#### The request:
Copy out, word for word, the lines from the one holding "You are a GUI" through the last line, inclusive, and leave the pictures out.

#### Material provided:
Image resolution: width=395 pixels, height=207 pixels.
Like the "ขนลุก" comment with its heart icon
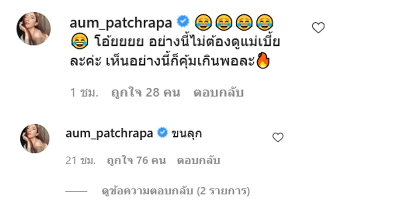coord(278,138)
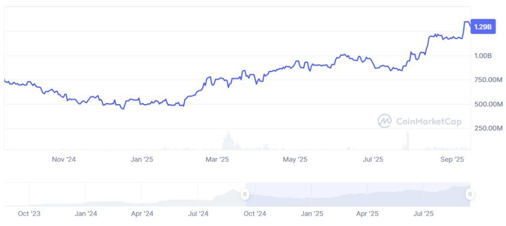Click the highlighted selected range in navigator
506x226 pixels.
click(x=357, y=194)
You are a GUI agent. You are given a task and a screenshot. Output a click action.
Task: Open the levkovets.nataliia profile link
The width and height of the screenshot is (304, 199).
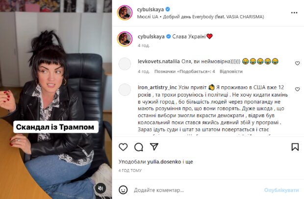click(x=159, y=61)
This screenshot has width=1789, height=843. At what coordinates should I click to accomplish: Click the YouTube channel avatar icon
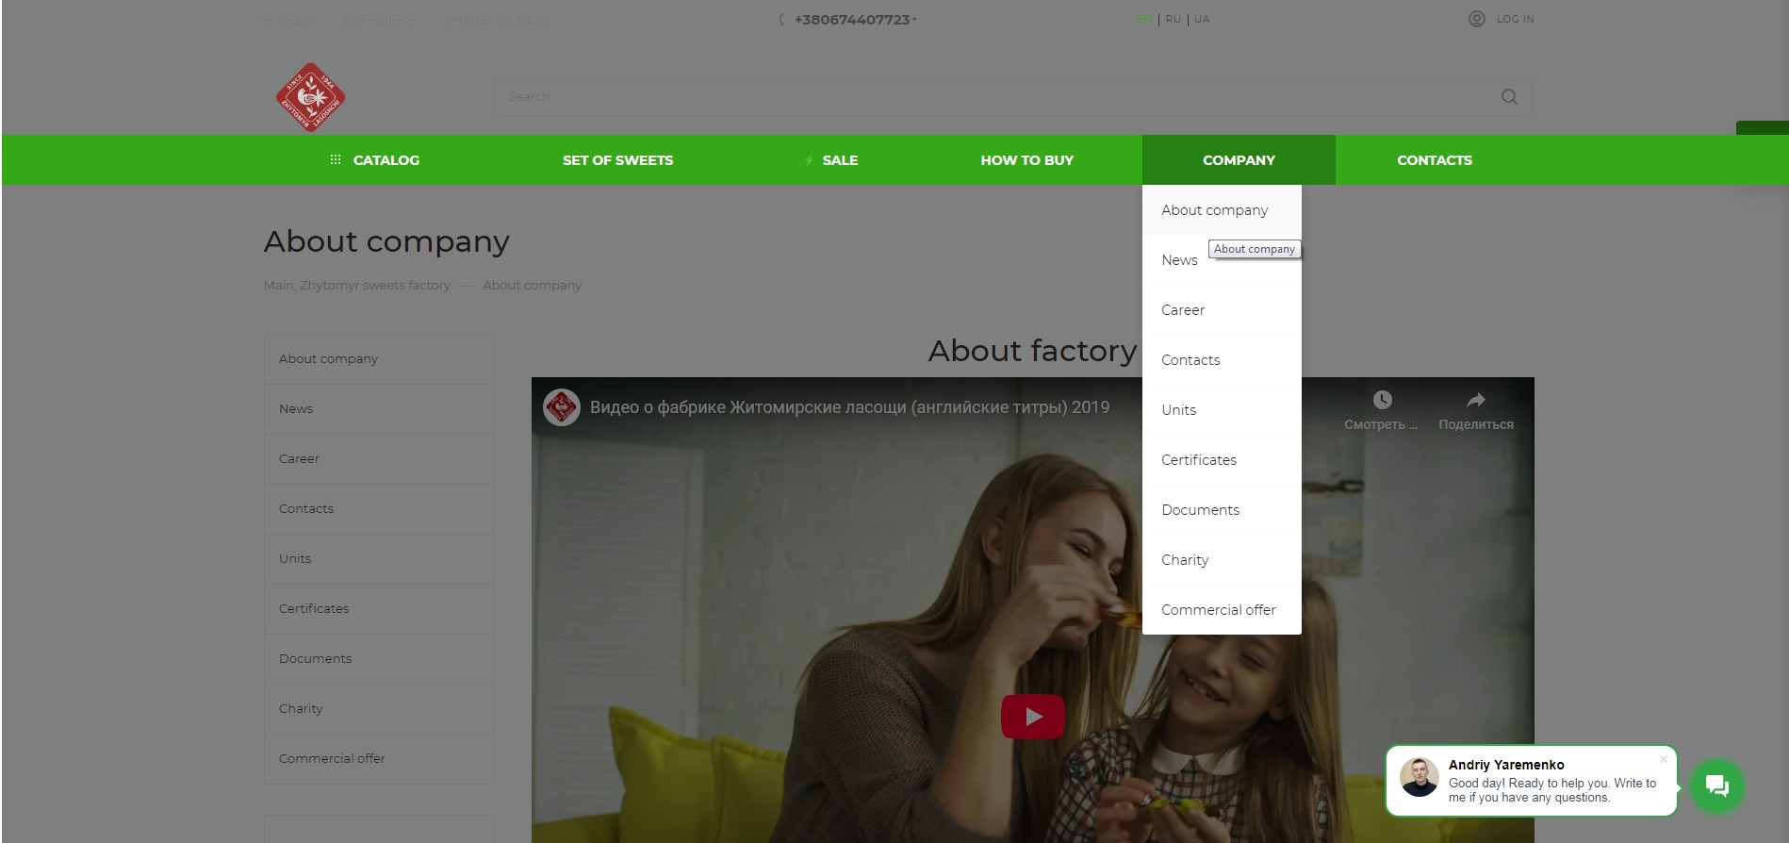tap(562, 407)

#### Solution to this exercise:
You are a GUI agent. You are given a task and a screenshot. Output a click action.
Task: Open the levkovets.nataliia profile link
The width and height of the screenshot is (304, 199).
click(x=159, y=61)
This screenshot has width=1789, height=843. At what coordinates should I click to accomplish: Click the YouTube channel avatar icon
tap(562, 407)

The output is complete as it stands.